Extracted data —
▼▼▼
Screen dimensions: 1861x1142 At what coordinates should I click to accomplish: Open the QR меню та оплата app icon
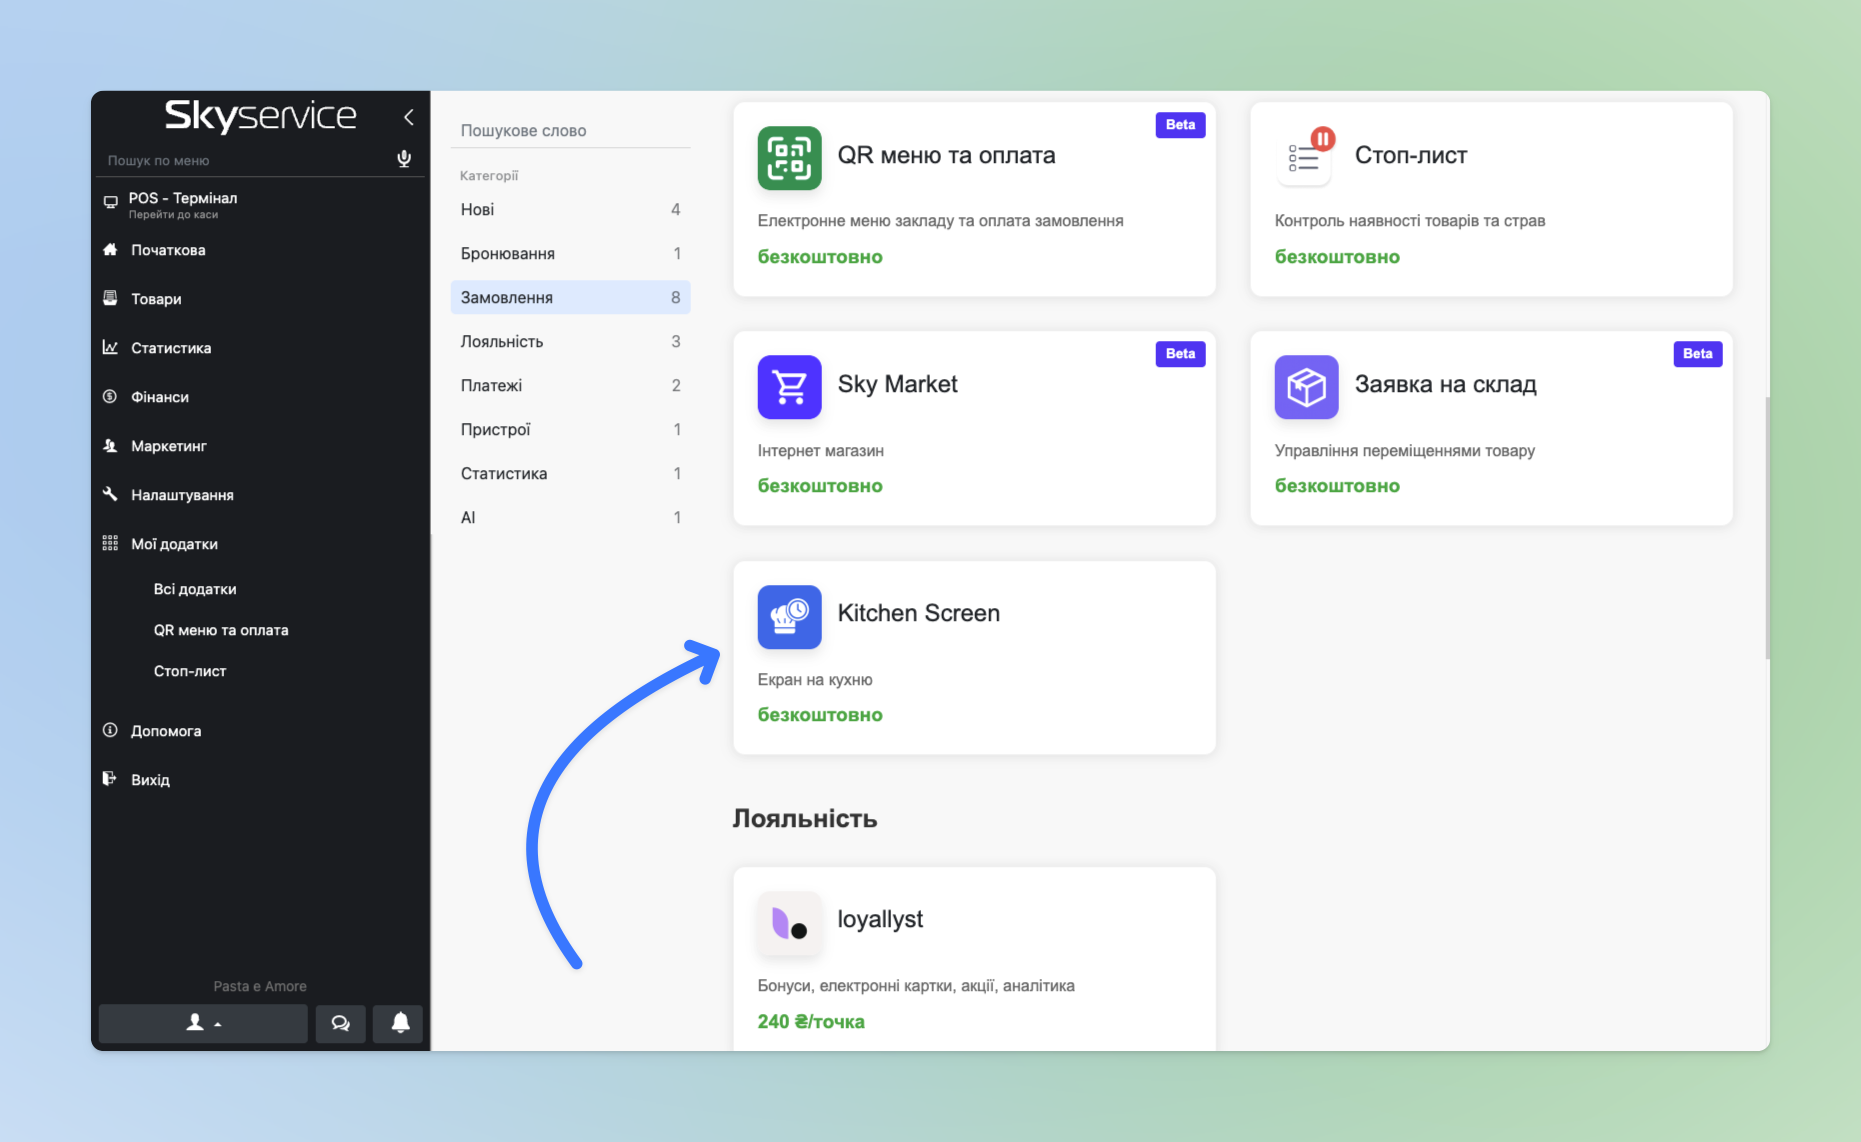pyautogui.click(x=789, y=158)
▲▲▲
▼▼▼
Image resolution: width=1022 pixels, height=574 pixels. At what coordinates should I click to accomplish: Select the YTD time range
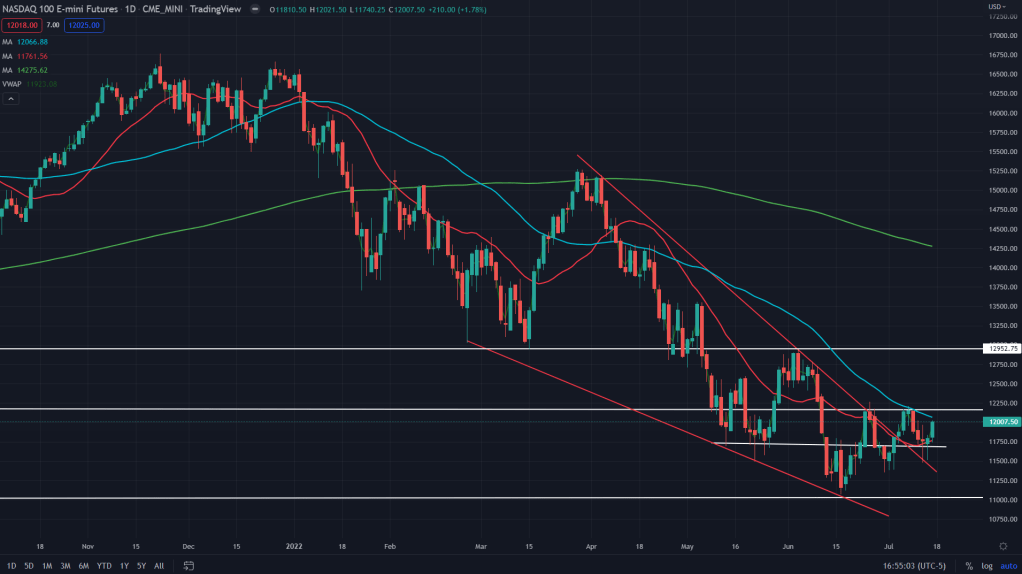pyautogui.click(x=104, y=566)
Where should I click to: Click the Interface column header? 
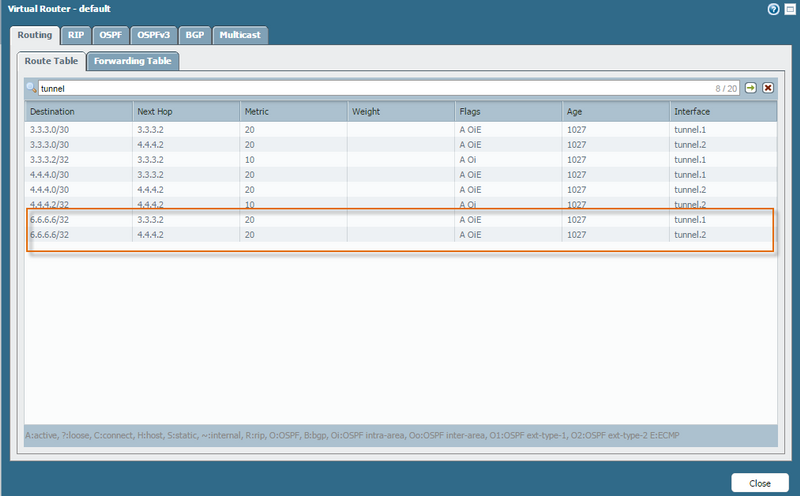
▲▲▲
Task requirements — Go to the line above holding "Image resolution: width=1022", then copy exactly each line down to and including the one holding "Where should I", leaving pictures out.

Solution for this problem —
Image resolution: width=1022 pixels, height=574 pixels. At what coordinates should I click to accomplish: Select the YTD time range
pyautogui.click(x=104, y=566)
Where should I click to: Click the Interface column header? 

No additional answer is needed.